Directive: Reproduce verbatim the lines starting at the one that contains "尼龙切片 (91, 433)" and ending after the one that contains "景武街 (40, 2057)", with both boundary lines included.

:: Supplied material

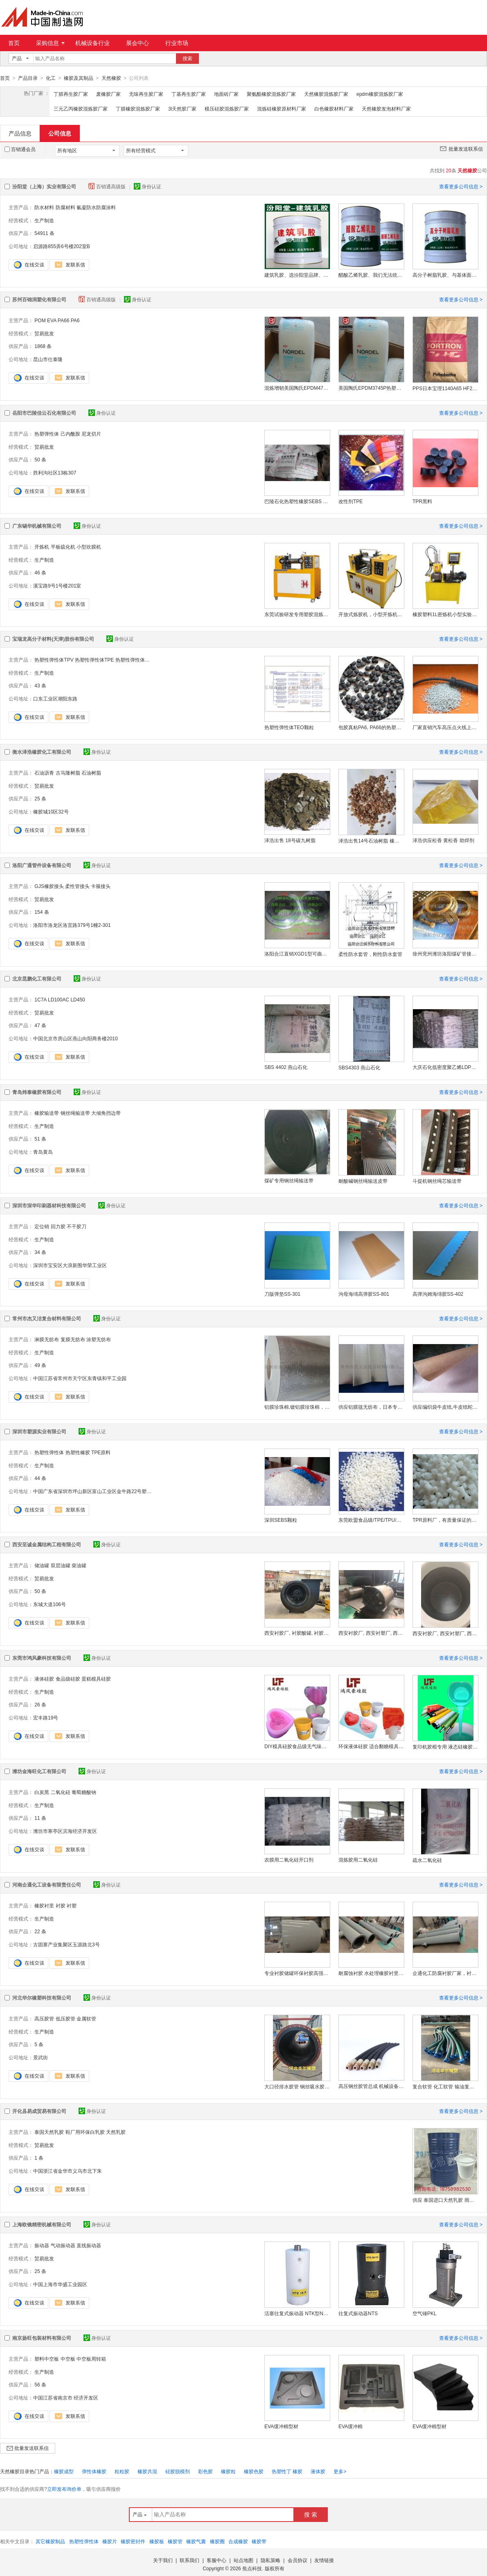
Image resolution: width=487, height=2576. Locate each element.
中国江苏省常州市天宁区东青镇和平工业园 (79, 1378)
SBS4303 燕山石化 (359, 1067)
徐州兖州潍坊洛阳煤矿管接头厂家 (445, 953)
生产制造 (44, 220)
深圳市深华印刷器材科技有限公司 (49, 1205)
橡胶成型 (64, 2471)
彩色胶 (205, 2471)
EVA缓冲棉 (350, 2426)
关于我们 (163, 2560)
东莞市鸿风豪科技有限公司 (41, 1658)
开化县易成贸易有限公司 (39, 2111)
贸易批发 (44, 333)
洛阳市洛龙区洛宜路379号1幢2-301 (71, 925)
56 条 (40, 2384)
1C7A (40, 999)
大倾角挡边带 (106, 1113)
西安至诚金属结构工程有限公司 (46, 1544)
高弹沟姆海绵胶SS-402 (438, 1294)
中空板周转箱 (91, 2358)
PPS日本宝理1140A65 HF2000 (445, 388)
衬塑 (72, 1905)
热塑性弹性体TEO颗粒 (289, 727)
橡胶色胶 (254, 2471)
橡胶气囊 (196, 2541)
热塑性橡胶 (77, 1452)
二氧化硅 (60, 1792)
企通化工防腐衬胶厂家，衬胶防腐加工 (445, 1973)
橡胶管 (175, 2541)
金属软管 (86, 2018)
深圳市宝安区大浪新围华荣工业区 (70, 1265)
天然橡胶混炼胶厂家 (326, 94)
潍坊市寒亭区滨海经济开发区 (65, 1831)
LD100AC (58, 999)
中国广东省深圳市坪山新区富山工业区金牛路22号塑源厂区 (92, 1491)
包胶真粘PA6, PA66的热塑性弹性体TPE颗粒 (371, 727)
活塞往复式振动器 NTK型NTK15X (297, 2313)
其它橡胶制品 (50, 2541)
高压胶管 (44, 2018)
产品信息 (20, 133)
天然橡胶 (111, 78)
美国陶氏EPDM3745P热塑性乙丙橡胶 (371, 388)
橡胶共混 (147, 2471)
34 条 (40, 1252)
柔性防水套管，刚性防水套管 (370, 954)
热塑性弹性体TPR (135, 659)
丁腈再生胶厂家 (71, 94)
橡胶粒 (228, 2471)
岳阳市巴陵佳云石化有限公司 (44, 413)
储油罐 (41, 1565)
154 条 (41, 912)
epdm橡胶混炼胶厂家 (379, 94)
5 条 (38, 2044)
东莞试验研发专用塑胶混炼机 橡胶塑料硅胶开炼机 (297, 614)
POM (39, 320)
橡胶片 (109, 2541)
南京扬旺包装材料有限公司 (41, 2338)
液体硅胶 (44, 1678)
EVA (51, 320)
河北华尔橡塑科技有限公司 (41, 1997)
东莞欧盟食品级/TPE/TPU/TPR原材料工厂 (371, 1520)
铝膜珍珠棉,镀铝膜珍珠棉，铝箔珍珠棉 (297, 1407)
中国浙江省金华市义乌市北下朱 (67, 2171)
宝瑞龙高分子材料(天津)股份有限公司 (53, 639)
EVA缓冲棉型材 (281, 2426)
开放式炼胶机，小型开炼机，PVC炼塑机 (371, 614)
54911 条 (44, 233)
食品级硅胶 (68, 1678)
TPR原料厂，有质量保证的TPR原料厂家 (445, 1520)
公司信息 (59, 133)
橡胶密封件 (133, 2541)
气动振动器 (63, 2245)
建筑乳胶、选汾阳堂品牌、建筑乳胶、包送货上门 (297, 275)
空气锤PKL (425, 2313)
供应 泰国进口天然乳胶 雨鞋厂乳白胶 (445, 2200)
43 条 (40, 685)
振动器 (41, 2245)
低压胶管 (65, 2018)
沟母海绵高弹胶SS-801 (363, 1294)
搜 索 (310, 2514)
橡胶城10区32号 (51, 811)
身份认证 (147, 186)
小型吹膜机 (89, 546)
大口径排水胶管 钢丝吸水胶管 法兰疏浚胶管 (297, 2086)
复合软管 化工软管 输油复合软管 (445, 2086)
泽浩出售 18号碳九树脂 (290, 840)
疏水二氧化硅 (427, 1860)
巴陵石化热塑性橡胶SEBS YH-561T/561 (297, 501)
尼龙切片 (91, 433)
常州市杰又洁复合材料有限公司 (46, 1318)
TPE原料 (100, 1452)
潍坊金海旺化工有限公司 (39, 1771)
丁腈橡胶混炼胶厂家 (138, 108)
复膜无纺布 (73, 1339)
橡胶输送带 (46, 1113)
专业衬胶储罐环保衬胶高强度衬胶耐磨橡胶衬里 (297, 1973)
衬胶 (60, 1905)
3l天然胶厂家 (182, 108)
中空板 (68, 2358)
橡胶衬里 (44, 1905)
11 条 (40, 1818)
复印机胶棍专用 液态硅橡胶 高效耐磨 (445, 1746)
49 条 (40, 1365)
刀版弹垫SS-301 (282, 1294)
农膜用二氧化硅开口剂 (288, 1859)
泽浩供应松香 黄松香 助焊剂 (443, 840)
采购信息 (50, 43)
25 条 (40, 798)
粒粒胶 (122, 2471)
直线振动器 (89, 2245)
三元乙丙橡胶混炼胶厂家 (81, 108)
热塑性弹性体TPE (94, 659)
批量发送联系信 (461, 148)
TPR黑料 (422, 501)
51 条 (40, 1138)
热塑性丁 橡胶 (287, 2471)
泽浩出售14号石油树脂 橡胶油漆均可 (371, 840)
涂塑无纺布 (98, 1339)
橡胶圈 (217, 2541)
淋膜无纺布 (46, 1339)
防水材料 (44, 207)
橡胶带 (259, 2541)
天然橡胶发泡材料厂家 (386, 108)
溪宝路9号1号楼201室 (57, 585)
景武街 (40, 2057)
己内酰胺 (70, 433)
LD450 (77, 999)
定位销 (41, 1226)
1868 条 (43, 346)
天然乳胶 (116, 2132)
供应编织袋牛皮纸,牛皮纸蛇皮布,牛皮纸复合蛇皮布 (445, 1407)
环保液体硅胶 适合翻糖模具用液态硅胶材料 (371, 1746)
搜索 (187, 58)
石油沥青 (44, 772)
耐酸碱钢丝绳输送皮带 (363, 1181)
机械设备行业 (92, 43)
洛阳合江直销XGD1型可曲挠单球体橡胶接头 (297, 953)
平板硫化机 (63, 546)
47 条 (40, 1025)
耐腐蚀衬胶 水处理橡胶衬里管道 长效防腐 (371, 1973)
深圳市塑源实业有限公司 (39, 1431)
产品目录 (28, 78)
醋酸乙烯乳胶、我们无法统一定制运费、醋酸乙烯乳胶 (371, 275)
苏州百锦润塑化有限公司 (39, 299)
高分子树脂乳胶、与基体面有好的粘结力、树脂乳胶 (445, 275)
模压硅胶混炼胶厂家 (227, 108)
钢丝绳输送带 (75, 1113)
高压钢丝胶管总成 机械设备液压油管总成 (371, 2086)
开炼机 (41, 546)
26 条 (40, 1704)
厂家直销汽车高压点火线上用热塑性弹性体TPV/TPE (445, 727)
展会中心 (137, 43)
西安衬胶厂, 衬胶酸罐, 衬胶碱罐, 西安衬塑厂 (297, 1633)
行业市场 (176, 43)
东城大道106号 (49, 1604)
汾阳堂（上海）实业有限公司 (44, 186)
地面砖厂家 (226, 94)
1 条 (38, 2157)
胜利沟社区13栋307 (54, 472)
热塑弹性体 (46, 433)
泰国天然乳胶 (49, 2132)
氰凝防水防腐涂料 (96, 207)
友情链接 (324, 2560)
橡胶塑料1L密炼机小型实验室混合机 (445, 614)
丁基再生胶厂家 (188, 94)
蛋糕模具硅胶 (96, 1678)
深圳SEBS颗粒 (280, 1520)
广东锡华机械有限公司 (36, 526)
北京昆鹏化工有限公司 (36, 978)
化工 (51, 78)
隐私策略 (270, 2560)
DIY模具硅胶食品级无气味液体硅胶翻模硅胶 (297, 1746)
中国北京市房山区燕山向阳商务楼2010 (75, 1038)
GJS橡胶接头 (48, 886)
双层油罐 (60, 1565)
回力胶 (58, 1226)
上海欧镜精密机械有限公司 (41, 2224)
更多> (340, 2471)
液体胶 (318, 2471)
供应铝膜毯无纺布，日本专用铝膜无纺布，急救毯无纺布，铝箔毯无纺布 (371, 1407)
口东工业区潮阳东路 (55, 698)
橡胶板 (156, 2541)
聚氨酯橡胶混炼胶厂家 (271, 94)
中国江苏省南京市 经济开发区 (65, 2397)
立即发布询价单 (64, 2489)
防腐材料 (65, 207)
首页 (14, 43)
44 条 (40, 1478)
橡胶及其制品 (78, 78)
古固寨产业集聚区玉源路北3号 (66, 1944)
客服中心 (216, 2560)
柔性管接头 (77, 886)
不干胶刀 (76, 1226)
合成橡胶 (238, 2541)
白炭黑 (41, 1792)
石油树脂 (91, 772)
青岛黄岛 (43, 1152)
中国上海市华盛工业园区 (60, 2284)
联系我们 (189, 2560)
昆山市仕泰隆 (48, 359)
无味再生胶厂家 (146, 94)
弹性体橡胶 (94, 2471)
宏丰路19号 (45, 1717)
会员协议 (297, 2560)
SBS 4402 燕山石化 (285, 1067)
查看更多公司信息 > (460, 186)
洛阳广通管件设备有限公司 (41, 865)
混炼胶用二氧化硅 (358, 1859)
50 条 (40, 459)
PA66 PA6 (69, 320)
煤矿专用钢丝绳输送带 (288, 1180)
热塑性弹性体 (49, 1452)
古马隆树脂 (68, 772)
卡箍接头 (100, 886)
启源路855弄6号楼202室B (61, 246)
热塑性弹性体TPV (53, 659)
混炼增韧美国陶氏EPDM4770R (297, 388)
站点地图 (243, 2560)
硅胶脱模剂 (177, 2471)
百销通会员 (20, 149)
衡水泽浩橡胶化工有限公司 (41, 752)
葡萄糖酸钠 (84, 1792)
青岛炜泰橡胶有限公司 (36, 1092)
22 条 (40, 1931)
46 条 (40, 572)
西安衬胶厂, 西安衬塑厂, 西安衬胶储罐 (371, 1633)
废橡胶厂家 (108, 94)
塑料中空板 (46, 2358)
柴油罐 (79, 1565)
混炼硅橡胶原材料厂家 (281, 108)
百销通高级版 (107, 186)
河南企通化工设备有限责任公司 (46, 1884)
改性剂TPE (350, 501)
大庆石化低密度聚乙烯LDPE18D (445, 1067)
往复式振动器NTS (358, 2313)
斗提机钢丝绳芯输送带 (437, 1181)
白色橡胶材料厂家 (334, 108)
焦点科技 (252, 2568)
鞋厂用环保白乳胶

::::

Exercise solution:
尼龙切片 (91, 433)
常州市杰又洁复合材料有限公司 (46, 1318)
TPE原料 (100, 1452)
潍坊金海旺化工有限公司 (39, 1771)
丁腈橡胶混炼胶厂家 (138, 108)
复膜无纺布 (73, 1339)
橡胶输送带 (46, 1113)
专业衬胶储罐环保衬胶高强度衬胶耐磨橡胶衬里 (297, 1973)
衬胶 (60, 1905)
3l天然胶厂家 (182, 108)
中空板 (68, 2358)
橡胶衬里 (44, 1905)
11 条 (40, 1818)
复印机胶棍专用 液态硅橡胶 高效耐磨 (445, 1746)
49 条 (40, 1365)
刀版弹垫SS-301 (282, 1294)
农膜用二氧化硅开口剂 (288, 1859)
泽浩供应松香 黄松香 助焊剂 (443, 840)
采购信息 (50, 43)
25 条 (40, 798)
粒粒胶 (122, 2471)
直线振动器 (89, 2245)
三元乙丙橡胶混炼胶厂家 (81, 108)
热塑性弹性体TPE (94, 659)
批量发送联系信 (461, 148)
TPR黑料 (422, 501)
51 条 (40, 1138)
热塑性丁 橡胶 (287, 2471)
泽浩出售14号石油树脂 橡胶油漆均可 (371, 840)
涂塑无纺布 (98, 1339)
橡胶圈 (217, 2541)
淋膜无纺布 (46, 1339)
防水材料 (44, 207)
橡胶带 (259, 2541)
天然橡胶发泡材料厂家 (386, 108)
溪宝路9号1号楼201室 (57, 585)
景武街 (40, 2057)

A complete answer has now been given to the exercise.